Friday, September 2, 2016

DNA Tests Solve Historical Questions

Before we leave behind the general overview of ancient DNA migrations, I wanted to sidetrack a bit to point out some interesting questions solved by DNA that Bryan Sykes mentions in his book "Saxons, Vikings and Celts".

Sykes mentioned an oral myth of the Hazara tribe in Pakistan who claim descent from Ghengis Khan (1162-1227). Interestingly DNA tests have proven that this is true. Not only is Ghengis Khan the ancestor of a large number of people alive today, but other strong leaders for the Middle Ages also show up with many descendants. Although Ghengis Khan is not in my database, Niall Mor "of the Nine Hostages" is and I show up as one of his descendants. Of course, Niall lived so long ago (in the fourth century), that surely everyone of European ancestry is descended from him. But what is interesting with both Ghengis Khan and Niall Mor is that there is a very high percentage of living males that share their Y-DNA chromosome, men that can claim direct paternal lineage from them. I have provided links at the bottom to interesting articles discussing the DNA tests concerning these two men.

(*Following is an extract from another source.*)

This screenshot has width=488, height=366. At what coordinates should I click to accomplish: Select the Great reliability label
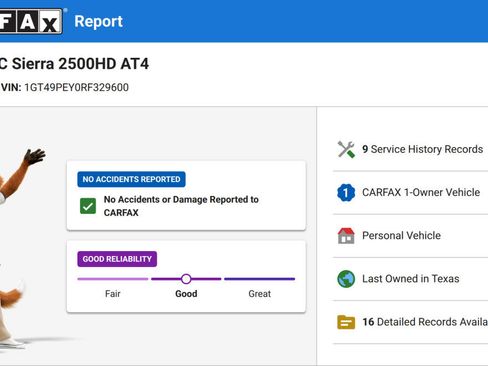pyautogui.click(x=260, y=294)
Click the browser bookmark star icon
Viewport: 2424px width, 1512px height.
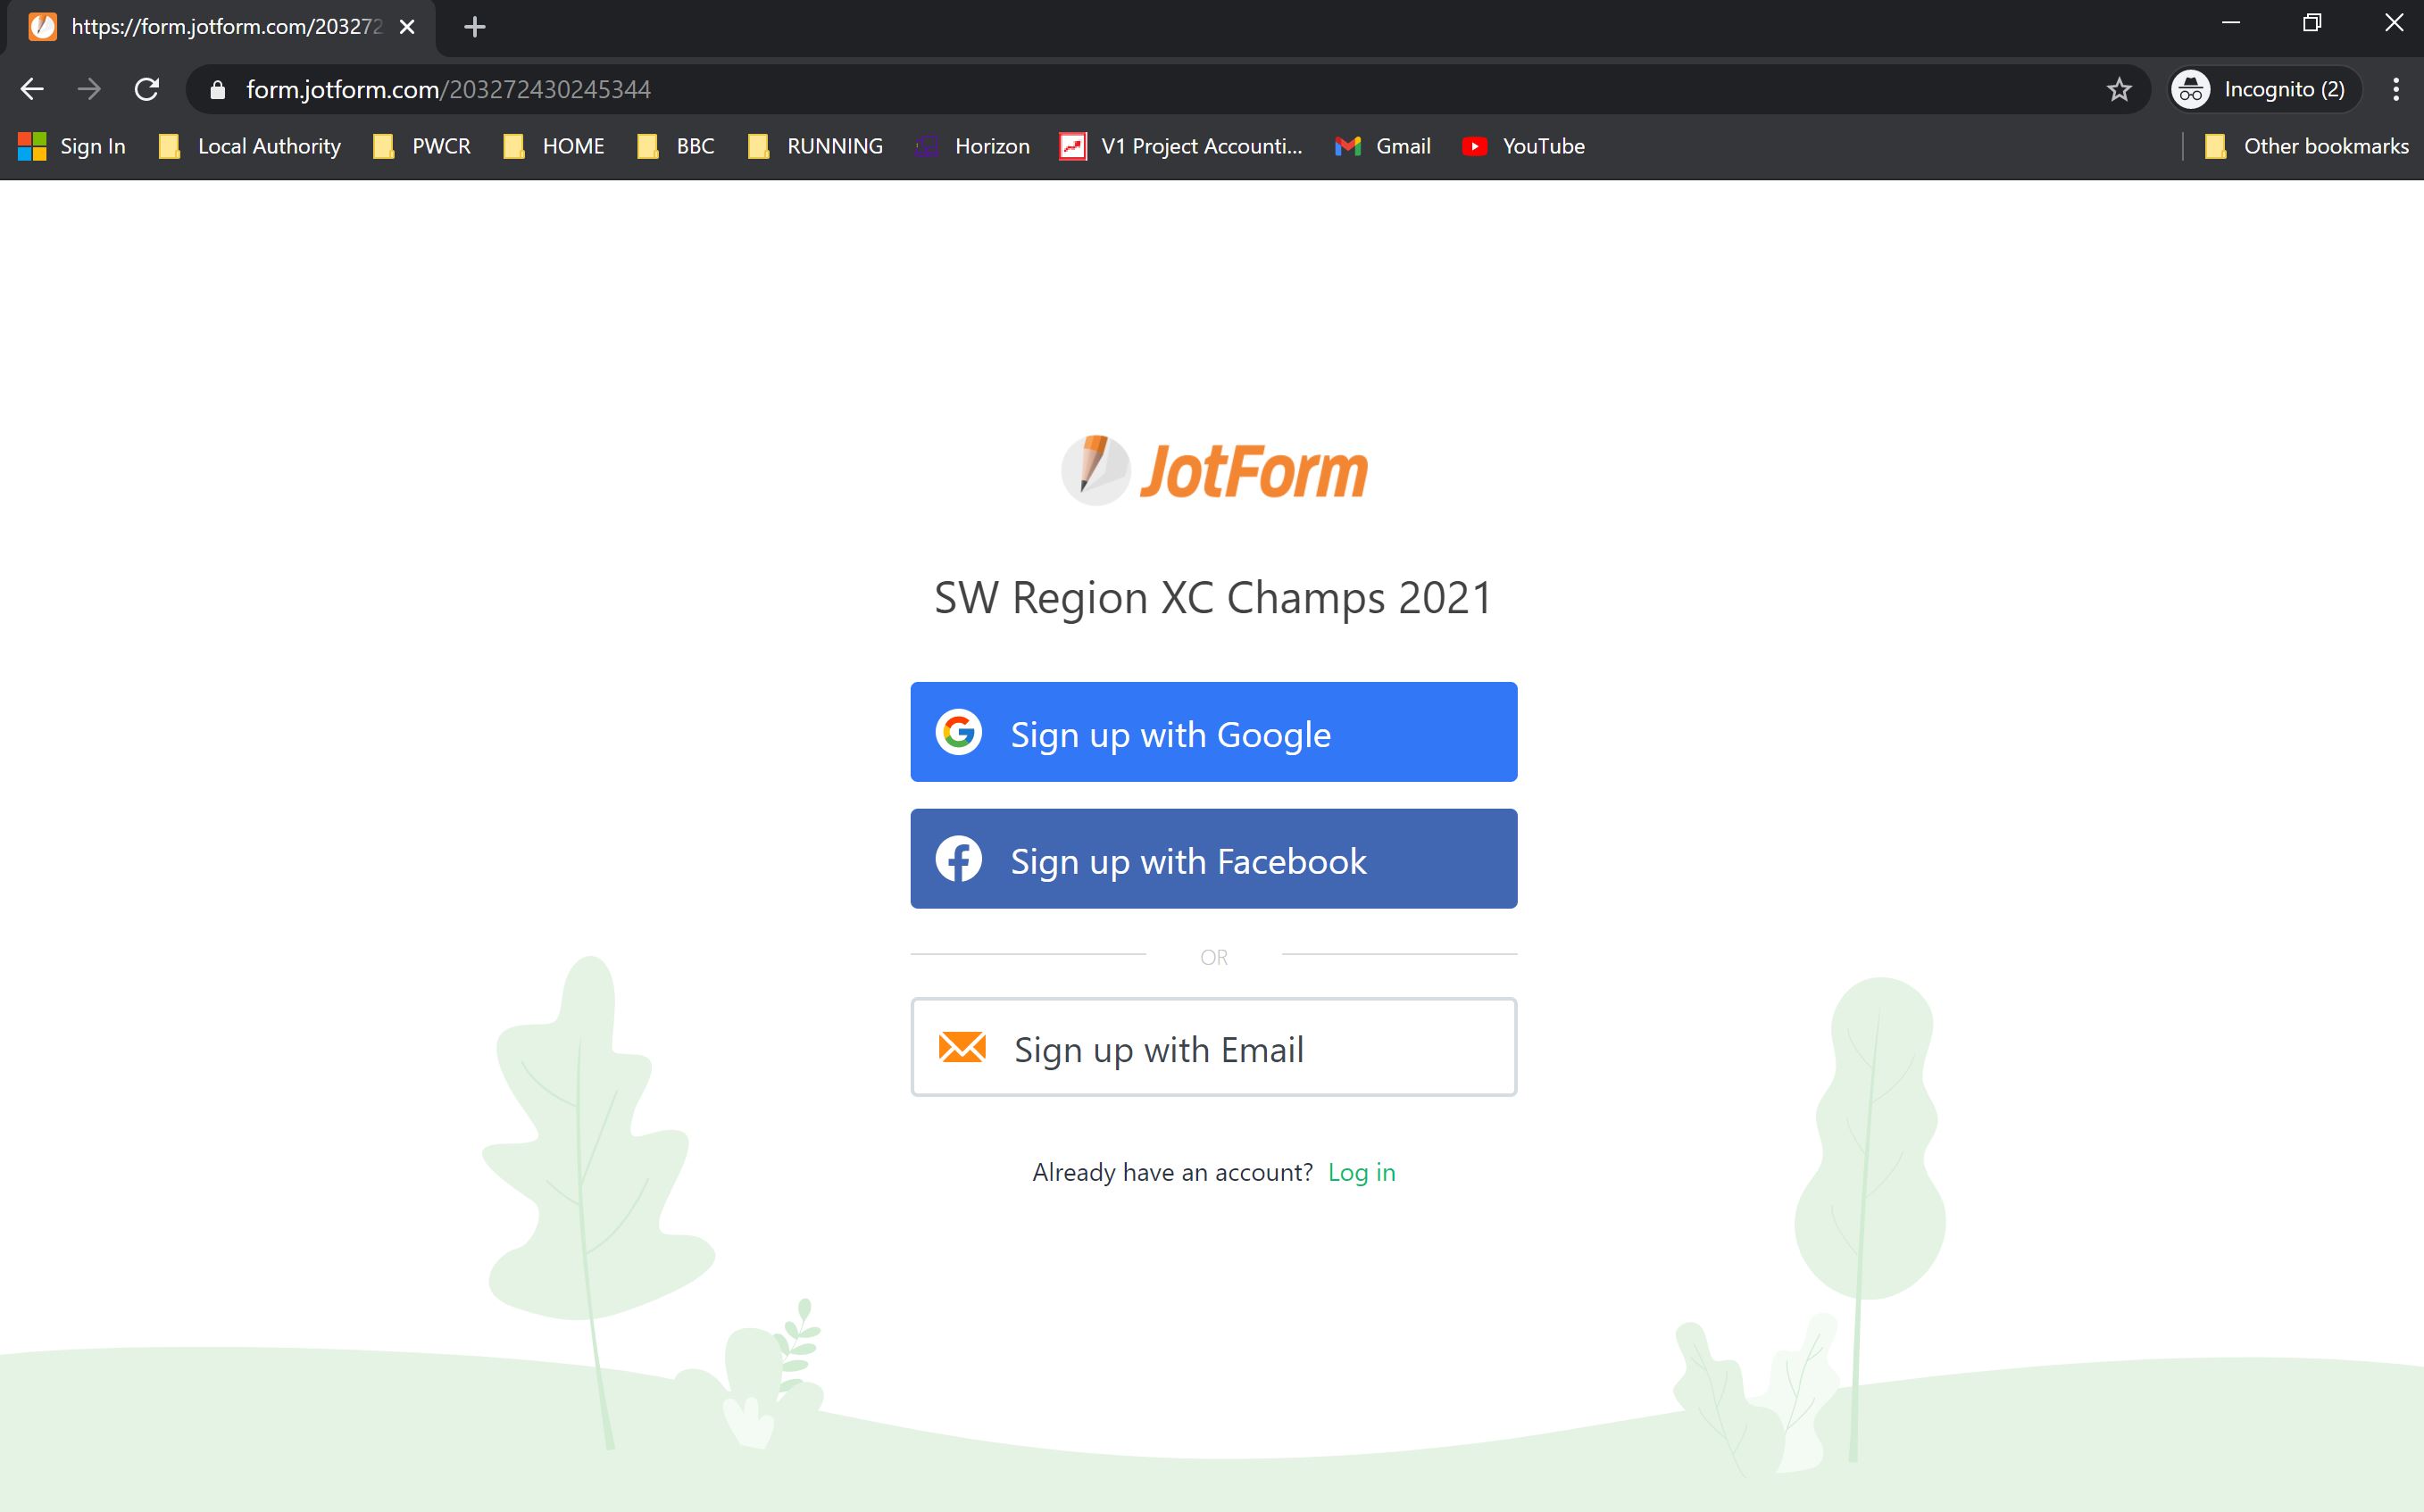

Polynesians are another interesting case. The big question surrounding them for quite some time was whether the native islanders from Hawaii to New Zealand originated in Southeast Asia or the Americas. In 1947 Thor Heyerdahl, a Norwegian adventurer and ethnographer, sailed from  Peru to French Polynesia in a balsa wood raft in an effort to prove his theory that the Polynesians floated the ocean currents from the Americas to populate the islands. Most anthropologists even then, believed that based on linguistic, physical, and genetic evidence the islanders had come from Asia.

Heyerdahl wrote a book called "Kon-Tiki" about his adventure. The book was first published in 1950 and was quite popular during the 1950's and 1960's.  The copy I have was the 14th printing in 1962 and the book is still available today. (See link below to Amazon). A second book called "Fatu-Hiva" first printed in 1974 describes Heyerdahl's year in 1936 living with his new bride among the primitive Marquesas Islands like a modern day Robinson Crusoe. DNA testing has now proven that all Polynesians came from Asia, confirming what other scientific evidence had already shown. The debate is now finally settled. Sykes mentions that Hawaiki, the legendary homeland of the Polynesians was thought to be in Indonesia and DNA has now proven that this was true.

Even though Heyerdahl's theory has proven incorrect, his books are a real adventure to read and I highly recommend reading the two books mentioned. Adventure books like these were very exciting to me when I was younger and such true adventure books still attract my attention even now that I am older.